# shell dweller substrate ideas please



## Diana (Jan 14, 2010)

If there is ANY possibility that the water might try to get softer or acidic then I would highly recommend a substrate that will correct that. Carib Sea and other companies have substrates that are labeled for Cichlids and they mean the Rift Lake Ciclids. These substrates may be limestone, coral or shell based, but they all will add calcium carbonate to softer water until it is just about the right GH and KH for Rift Lake fish. An odd chunk of limestone is not enough unless your water is already just about right. A whole wall of rock, all limestone types of materials might be enough, as long as you have a neutral substrate. Do not use one of the materials that removes KH. (Most ADA substrates, and montmorillonite clays remove carbonates)

If your tap water is too soft, then when you do a water change you will add minerals as needed to make the water the right GH and KH. 
Then the substrate (or rock wall) will fine tune it. 

When I had shell dwellers and other Lake Tang fish that is how I handled it. 
Tap water GH and KH was about 4-5 degrees. 
So I ran tap water into a garbage can and added Equilibrium and baking soda to raise the GH and KH. 
In the tank was a blended substrate that included coral sand. 

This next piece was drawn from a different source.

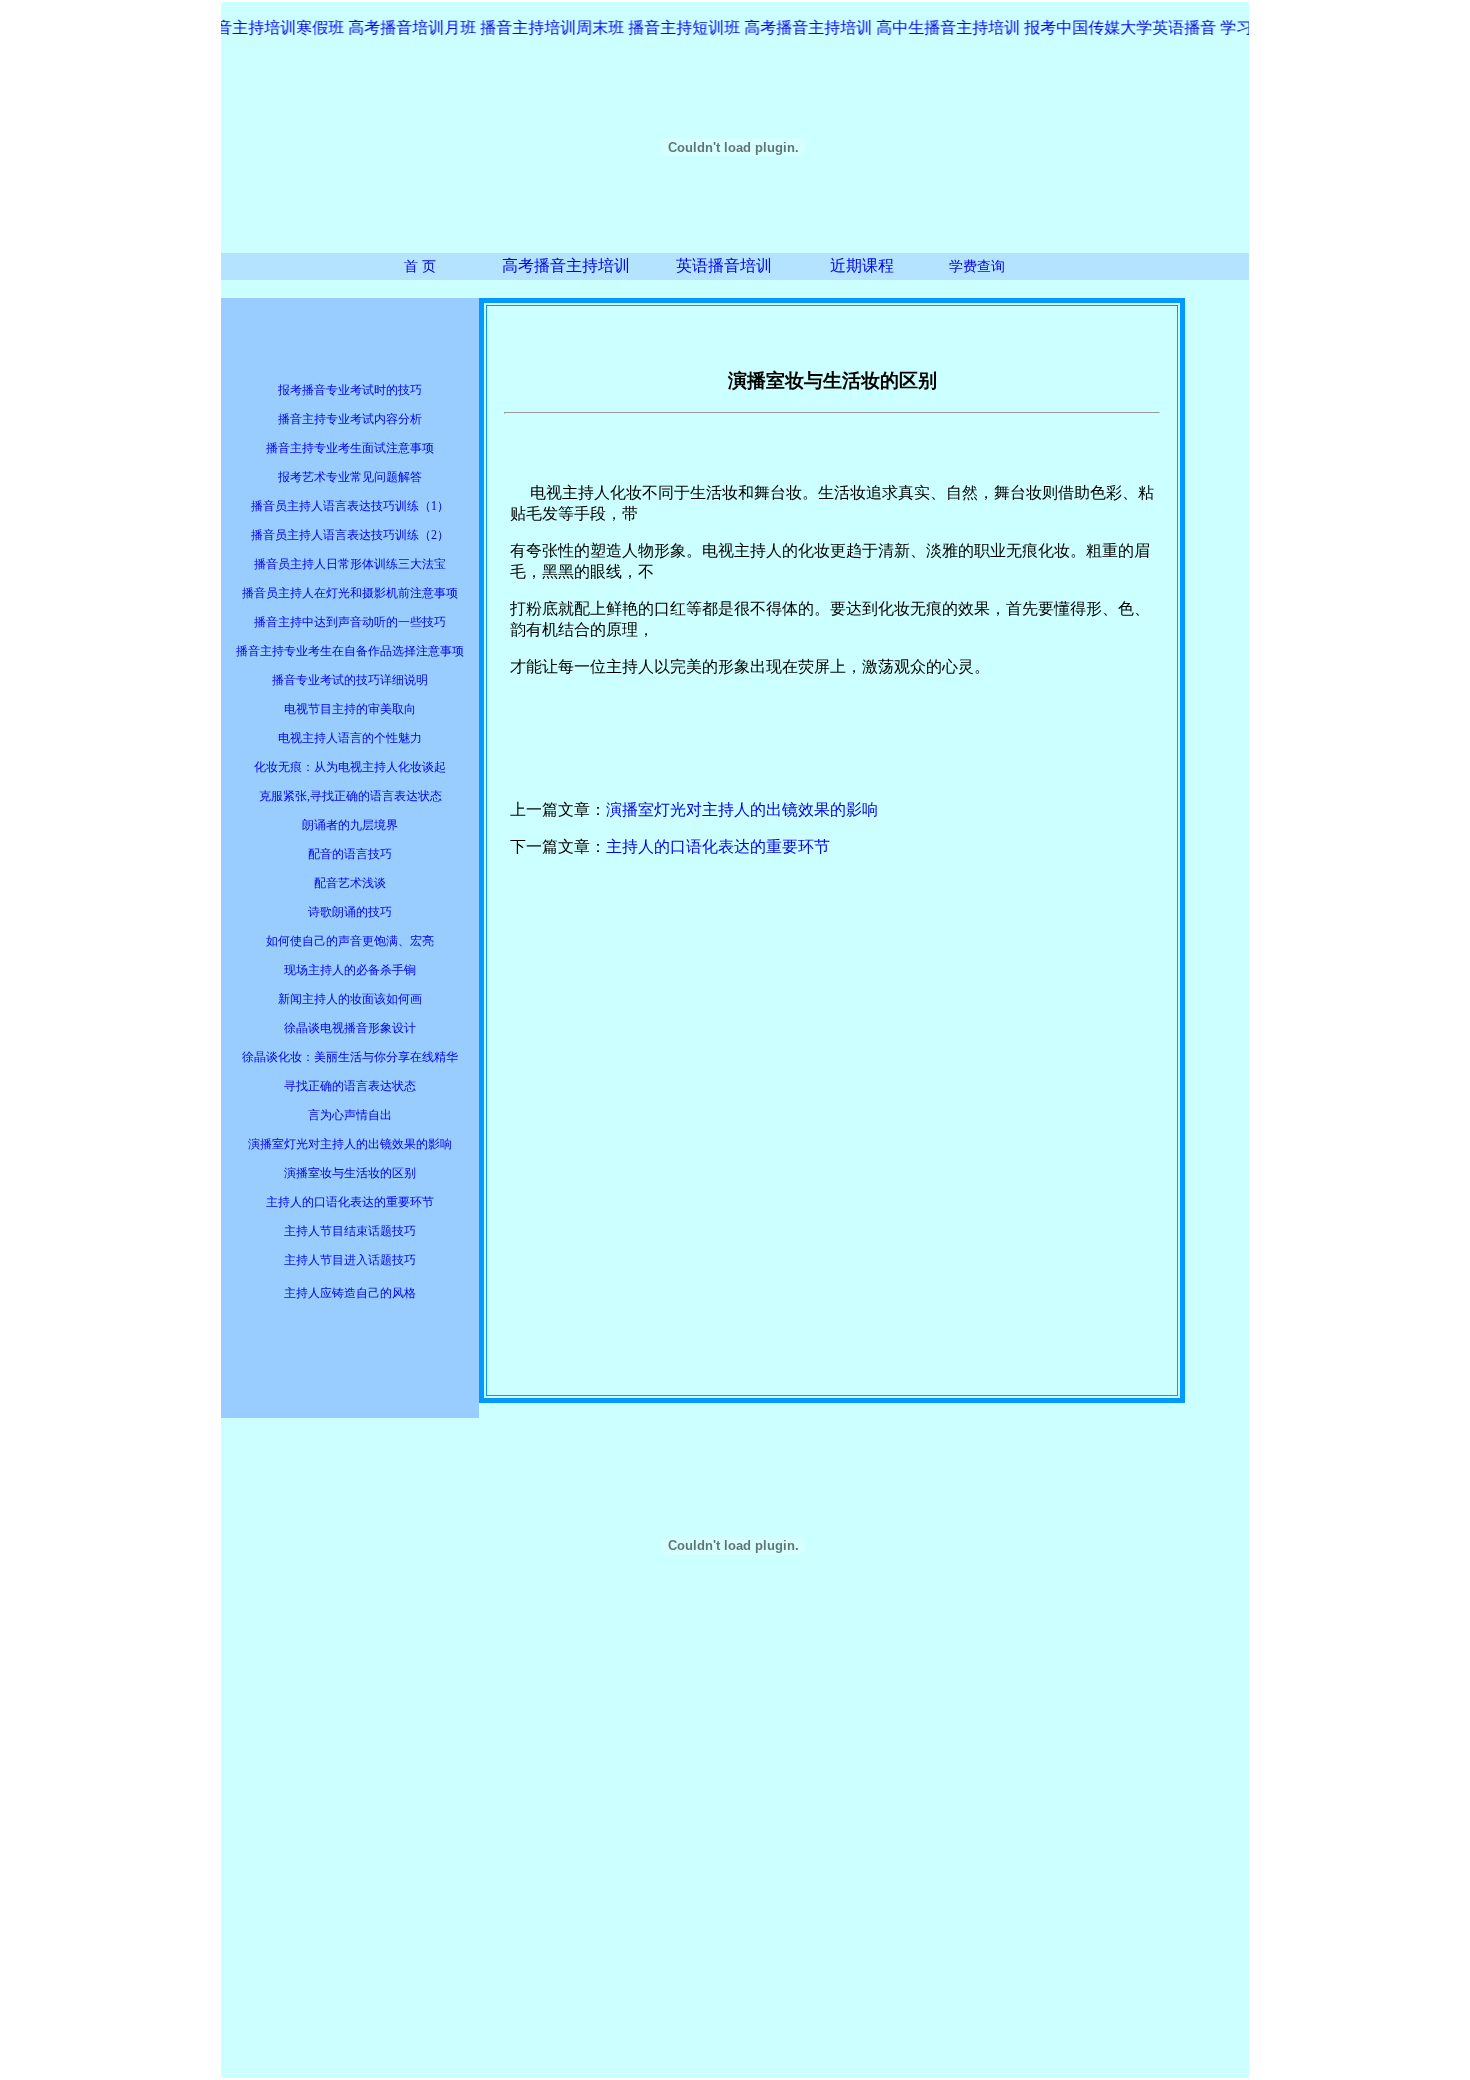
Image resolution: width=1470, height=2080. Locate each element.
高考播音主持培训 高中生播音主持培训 (869, 27)
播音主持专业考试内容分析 (350, 419)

The water chemistry was very stable through the week. GH and KH stayed right where they should. 

Will you have some upper level fish in the tank? A 55 is a very tall tank for shell dwellers. Many livebearers thrive in hard, alkaline water, and there are some other Lake Tank fish that might work in that tank.


----------



## jrh (Sep 9, 2007)

If you put some crushed coral in the cannister, i think that should buffer pretty well.

As for other fishes, shellies and sandies sort of compete for the bottom. Then there are cyps and paracyps for the upper waters. But if you're not a purist, danios or a big school of white clouds (yeah, I know these are technically cold-water fish) would look good, I think.

If you're using fine substrate, make sure your intakes are high up enough that they don't suck sand into your filter.

There's a black aragonite (grey really) which I think buffers, but it's not going to be any cheaper than the caribsea stuff.

As for plants, my multies always tried to drag my java fern out of the way. Anubias are pretty, but if there's nothing keeping them algae free, then can get icky. Java fern is always good. Watersprite is equally awesome planted or floating, and you can keep it small or let it get huge.

Crypts should be fine if you put roottabs in the sand near the plants, but not right by, to encourage roots to grow out.

Oh, and don't make my mistakes -- I set up similies and gobies at the same time, and the gobies could go anywhere in the shell bed the similies went, so no fry ever survived. I think it would have been fine if I had a colony going, then added gobies or some other fish.


----------



## Nestle_ (Jul 4, 2013)

I'm going to stick with multi's only. As for the plants that will be on the bottom, will either be on rocks/wood or have rocks at the base to keep them there so they can't be moved. I've looked into that, I'm just wondering if anyone has had a band experience with any substrate with them? 
If nothing else I'll just go cheap with play sand and save my wallet. 
As for filtration. I'm thinking I'll just run a large sponge filter, and add in HOB's as needed. I don't plan to splurge on getting a new filter of any type, though I may just fix my AC50 and use that with pvc hooked up to the intake so it pulls water from across the tank instead of near the outlet. (I love the AC50 btw, the motor just quit out on me)


----------



## puddleglum (Sep 17, 2014)

I have kept multis in playsand and it was pretty great. They moved it like little mini bulldozers, mouthfull after mouthfull, and ocassionally jamming their heads into the sand and fluttering their tails rapidly, spraying a stream of sand many inches across the tank. Playsand does take a LOT of washing though.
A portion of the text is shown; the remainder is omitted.